_Task prompt:_
All of the data below is to be printed again exactly.

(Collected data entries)
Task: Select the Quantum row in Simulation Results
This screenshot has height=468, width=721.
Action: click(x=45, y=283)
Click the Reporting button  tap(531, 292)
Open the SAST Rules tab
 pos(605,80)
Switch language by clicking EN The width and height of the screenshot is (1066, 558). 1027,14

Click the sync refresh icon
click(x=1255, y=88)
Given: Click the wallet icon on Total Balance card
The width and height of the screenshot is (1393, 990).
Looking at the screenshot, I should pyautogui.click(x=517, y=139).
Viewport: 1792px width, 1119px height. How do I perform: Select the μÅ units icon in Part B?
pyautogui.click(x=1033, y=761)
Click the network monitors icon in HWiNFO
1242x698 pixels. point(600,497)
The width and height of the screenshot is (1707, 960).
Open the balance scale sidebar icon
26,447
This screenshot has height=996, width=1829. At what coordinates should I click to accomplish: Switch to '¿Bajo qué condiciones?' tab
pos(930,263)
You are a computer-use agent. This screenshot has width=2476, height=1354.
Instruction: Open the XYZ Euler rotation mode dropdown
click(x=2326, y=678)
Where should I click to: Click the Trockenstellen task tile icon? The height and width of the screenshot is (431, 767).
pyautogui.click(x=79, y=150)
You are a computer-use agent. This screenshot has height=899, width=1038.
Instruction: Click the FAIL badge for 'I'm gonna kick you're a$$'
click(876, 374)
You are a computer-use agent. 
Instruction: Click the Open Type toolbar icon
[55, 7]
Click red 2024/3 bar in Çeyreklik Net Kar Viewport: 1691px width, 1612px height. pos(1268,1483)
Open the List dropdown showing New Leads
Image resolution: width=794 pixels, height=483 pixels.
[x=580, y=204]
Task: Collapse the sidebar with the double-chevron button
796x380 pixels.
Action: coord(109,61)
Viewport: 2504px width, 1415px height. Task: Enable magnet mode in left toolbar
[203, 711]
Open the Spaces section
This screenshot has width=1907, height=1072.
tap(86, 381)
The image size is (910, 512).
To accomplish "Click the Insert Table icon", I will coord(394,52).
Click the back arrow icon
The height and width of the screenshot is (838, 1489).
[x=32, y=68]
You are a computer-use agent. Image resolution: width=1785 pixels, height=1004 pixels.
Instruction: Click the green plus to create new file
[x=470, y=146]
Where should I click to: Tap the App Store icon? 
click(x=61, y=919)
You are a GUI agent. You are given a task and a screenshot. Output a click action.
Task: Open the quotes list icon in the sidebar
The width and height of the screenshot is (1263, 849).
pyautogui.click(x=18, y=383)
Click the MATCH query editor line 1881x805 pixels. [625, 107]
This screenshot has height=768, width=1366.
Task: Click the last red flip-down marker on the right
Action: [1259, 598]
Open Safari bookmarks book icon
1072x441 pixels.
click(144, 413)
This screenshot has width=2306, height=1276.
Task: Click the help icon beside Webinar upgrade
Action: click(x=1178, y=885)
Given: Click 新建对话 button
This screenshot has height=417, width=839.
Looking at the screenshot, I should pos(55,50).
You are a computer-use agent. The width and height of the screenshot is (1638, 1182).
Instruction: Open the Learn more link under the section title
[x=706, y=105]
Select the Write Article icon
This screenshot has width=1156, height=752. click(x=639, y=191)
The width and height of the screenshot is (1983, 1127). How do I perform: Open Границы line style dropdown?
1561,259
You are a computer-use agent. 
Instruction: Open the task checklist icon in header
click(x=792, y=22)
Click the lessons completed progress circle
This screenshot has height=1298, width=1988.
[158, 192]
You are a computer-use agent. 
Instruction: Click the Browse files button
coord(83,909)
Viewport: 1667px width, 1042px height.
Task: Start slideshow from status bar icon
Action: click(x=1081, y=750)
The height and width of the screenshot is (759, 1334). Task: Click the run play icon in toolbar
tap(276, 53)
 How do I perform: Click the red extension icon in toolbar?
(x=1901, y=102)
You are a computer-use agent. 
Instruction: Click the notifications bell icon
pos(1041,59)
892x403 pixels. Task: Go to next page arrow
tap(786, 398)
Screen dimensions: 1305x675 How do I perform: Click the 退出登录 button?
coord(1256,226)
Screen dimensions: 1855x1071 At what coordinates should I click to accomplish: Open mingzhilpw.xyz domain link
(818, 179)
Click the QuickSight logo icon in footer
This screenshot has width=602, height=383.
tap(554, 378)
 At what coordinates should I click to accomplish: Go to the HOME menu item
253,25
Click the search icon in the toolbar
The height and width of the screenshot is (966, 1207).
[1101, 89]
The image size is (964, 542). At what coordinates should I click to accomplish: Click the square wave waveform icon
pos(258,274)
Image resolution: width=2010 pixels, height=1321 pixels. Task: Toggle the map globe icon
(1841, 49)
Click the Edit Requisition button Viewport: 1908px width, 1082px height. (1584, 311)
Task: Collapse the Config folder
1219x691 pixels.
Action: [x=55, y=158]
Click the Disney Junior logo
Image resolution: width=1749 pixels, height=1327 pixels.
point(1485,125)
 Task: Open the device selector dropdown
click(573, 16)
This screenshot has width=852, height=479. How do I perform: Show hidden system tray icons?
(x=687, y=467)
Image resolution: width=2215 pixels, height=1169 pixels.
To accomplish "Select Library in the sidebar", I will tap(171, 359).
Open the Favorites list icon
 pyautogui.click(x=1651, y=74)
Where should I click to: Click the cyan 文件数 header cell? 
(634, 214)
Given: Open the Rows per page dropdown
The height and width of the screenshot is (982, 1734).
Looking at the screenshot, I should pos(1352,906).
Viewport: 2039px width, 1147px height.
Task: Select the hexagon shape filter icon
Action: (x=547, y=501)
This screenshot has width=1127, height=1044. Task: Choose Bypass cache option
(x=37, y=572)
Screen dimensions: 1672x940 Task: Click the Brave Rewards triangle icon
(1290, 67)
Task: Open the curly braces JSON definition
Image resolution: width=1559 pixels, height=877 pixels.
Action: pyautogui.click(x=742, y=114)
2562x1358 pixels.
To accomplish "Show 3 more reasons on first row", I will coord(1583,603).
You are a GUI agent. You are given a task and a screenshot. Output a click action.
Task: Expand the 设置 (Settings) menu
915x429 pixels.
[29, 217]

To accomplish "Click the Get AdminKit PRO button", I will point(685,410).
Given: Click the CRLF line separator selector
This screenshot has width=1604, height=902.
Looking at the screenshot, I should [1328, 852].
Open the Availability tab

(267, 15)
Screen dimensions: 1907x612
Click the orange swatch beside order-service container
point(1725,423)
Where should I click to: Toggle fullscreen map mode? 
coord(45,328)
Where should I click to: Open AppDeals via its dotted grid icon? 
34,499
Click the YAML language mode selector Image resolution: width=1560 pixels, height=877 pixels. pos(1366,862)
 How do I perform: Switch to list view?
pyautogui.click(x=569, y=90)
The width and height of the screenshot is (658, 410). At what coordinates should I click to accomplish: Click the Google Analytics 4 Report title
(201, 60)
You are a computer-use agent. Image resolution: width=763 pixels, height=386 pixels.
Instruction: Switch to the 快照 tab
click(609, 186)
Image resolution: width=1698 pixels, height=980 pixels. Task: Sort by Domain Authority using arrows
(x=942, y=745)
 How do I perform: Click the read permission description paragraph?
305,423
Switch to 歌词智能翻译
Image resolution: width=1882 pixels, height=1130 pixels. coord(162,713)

_Worked solution:_
Task: Select the Quantum row in Simulation Results
This screenshot has height=468, width=721.
Action: click(x=45, y=283)
Click the Reporting button  tap(531, 292)
Open the SAST Rules tab
 pos(605,80)
Switch language by clicking EN The width and height of the screenshot is (1066, 558). 1027,14

Click the sync refresh icon
click(x=1255, y=88)
Given: Click the wallet icon on Total Balance card
The width and height of the screenshot is (1393, 990).
Looking at the screenshot, I should pyautogui.click(x=517, y=139).
Viewport: 1792px width, 1119px height. How do I perform: Select the μÅ units icon in Part B?
pyautogui.click(x=1033, y=761)
Click the network monitors icon in HWiNFO
1242x698 pixels. point(600,497)
The width and height of the screenshot is (1707, 960).
Open the balance scale sidebar icon
26,447
This screenshot has height=996, width=1829. At what coordinates should I click to accomplish: Switch to '¿Bajo qué condiciones?' tab
pos(930,263)
You are a computer-use agent. This screenshot has width=2476, height=1354.
Instruction: Open the XYZ Euler rotation mode dropdown
click(x=2326, y=678)
Where should I click to: Click the Trockenstellen task tile icon? The height and width of the screenshot is (431, 767).
pyautogui.click(x=79, y=150)
You are a computer-use agent. This screenshot has height=899, width=1038.
Instruction: Click the FAIL badge for 'I'm gonna kick you're a$$'
click(876, 374)
You are a computer-use agent. 
Instruction: Click the Open Type toolbar icon
[55, 7]
Click red 2024/3 bar in Çeyreklik Net Kar Viewport: 1691px width, 1612px height. pos(1268,1483)
Open the List dropdown showing New Leads
Image resolution: width=794 pixels, height=483 pixels.
[x=580, y=204]
Task: Collapse the sidebar with the double-chevron button
796x380 pixels.
Action: coord(109,61)
Viewport: 2504px width, 1415px height. Task: Enable magnet mode in left toolbar
[203, 711]
Open the Spaces section
This screenshot has width=1907, height=1072.
tap(86, 381)
The image size is (910, 512).
To accomplish "Click the Insert Table icon", I will coord(394,52).
Click the back arrow icon
The height and width of the screenshot is (838, 1489).
[x=32, y=68]
You are a computer-use agent. Image resolution: width=1785 pixels, height=1004 pixels.
Instruction: Click the green plus to create new file
[x=470, y=146]
Where should I click to: Tap the App Store icon? 
click(x=61, y=919)
You are a GUI agent. You are given a task and a screenshot. Output a click action.
Task: Open the quotes list icon in the sidebar
The width and height of the screenshot is (1263, 849).
pyautogui.click(x=18, y=383)
Click the MATCH query editor line 1881x805 pixels. [625, 107]
This screenshot has height=768, width=1366.
Task: Click the last red flip-down marker on the right
Action: [1259, 598]
Open Safari bookmarks book icon
1072x441 pixels.
click(144, 413)
This screenshot has width=2306, height=1276.
Task: Click the help icon beside Webinar upgrade
Action: click(x=1178, y=885)
Given: Click 新建对话 button
This screenshot has height=417, width=839.
Looking at the screenshot, I should pos(55,50).
You are a computer-use agent. The width and height of the screenshot is (1638, 1182).
Instruction: Open the Learn more link under the section title
[x=706, y=105]
Select the Write Article icon
This screenshot has width=1156, height=752. click(x=639, y=191)
The width and height of the screenshot is (1983, 1127). How do I perform: Open Границы line style dropdown?
1561,259
You are a computer-use agent. 
Instruction: Open the task checklist icon in header
click(x=792, y=22)
Click the lessons completed progress circle
This screenshot has height=1298, width=1988.
[158, 192]
You are a computer-use agent. 
Instruction: Click the Browse files button
coord(83,909)
Viewport: 1667px width, 1042px height.
Task: Start slideshow from status bar icon
Action: click(x=1081, y=750)
The height and width of the screenshot is (759, 1334). Task: Click the run play icon in toolbar
tap(276, 53)
 How do I perform: Click the red extension icon in toolbar?
(x=1901, y=102)
You are a computer-use agent. 
Instruction: Click the notifications bell icon
pos(1041,59)
892x403 pixels. Task: Go to next page arrow
tap(786, 398)
Screen dimensions: 1305x675 How do I perform: Click the 退出登录 button?
coord(1256,226)
Screen dimensions: 1855x1071 At what coordinates should I click to accomplish: Open mingzhilpw.xyz domain link
(818, 179)
Click the QuickSight logo icon in footer
This screenshot has width=602, height=383.
tap(554, 378)
 At what coordinates should I click to accomplish: Go to the HOME menu item
253,25
Click the search icon in the toolbar
The height and width of the screenshot is (966, 1207).
[1101, 89]
The image size is (964, 542). At what coordinates should I click to accomplish: Click the square wave waveform icon
pos(258,274)
Image resolution: width=2010 pixels, height=1321 pixels. Task: Toggle the map globe icon
(1841, 49)
Click the Edit Requisition button Viewport: 1908px width, 1082px height. (1584, 311)
Task: Collapse the Config folder
1219x691 pixels.
Action: [x=55, y=158]
Click the Disney Junior logo
Image resolution: width=1749 pixels, height=1327 pixels.
point(1485,125)
 Task: Open the device selector dropdown
click(573, 16)
This screenshot has width=852, height=479. How do I perform: Show hidden system tray icons?
(x=687, y=467)
Image resolution: width=2215 pixels, height=1169 pixels.
To accomplish "Select Library in the sidebar", I will tap(171, 359).
Open the Favorites list icon
 pyautogui.click(x=1651, y=74)
Where should I click to: Click the cyan 文件数 header cell? 
(634, 214)
Given: Open the Rows per page dropdown
The height and width of the screenshot is (982, 1734).
Looking at the screenshot, I should pos(1352,906).
Viewport: 2039px width, 1147px height.
Task: Select the hexagon shape filter icon
Action: (x=547, y=501)
This screenshot has width=1127, height=1044. Task: Choose Bypass cache option
(x=37, y=572)
Screen dimensions: 1672x940 Task: Click the Brave Rewards triangle icon
(1290, 67)
Task: Open the curly braces JSON definition
Image resolution: width=1559 pixels, height=877 pixels.
Action: pyautogui.click(x=742, y=114)
2562x1358 pixels.
To accomplish "Show 3 more reasons on first row", I will coord(1583,603).
You are a GUI agent. You are given a task and a screenshot. Output a click action.
Task: Expand the 设置 (Settings) menu
915x429 pixels.
[29, 217]

To accomplish "Click the Get AdminKit PRO button", I will point(685,410).
Given: Click the CRLF line separator selector
This screenshot has width=1604, height=902.
Looking at the screenshot, I should [1328, 852].
Open the Availability tab

(267, 15)
Screen dimensions: 1907x612
Click the orange swatch beside order-service container
point(1725,423)
Where should I click to: Toggle fullscreen map mode? 
coord(45,328)
Where should I click to: Open AppDeals via its dotted grid icon? 
34,499
Click the YAML language mode selector Image resolution: width=1560 pixels, height=877 pixels. pos(1366,862)
 How do I perform: Switch to list view?
pyautogui.click(x=569, y=90)
The width and height of the screenshot is (658, 410). At what coordinates should I click to accomplish: Click the Google Analytics 4 Report title
(201, 60)
You are a computer-use agent. Image resolution: width=763 pixels, height=386 pixels.
Instruction: Switch to the 快照 tab
click(609, 186)
Image resolution: width=1698 pixels, height=980 pixels. Task: Sort by Domain Authority using arrows
(x=942, y=745)
 How do I perform: Click the read permission description paragraph?
305,423
Switch to 歌词智能翻译
Image resolution: width=1882 pixels, height=1130 pixels. coord(162,713)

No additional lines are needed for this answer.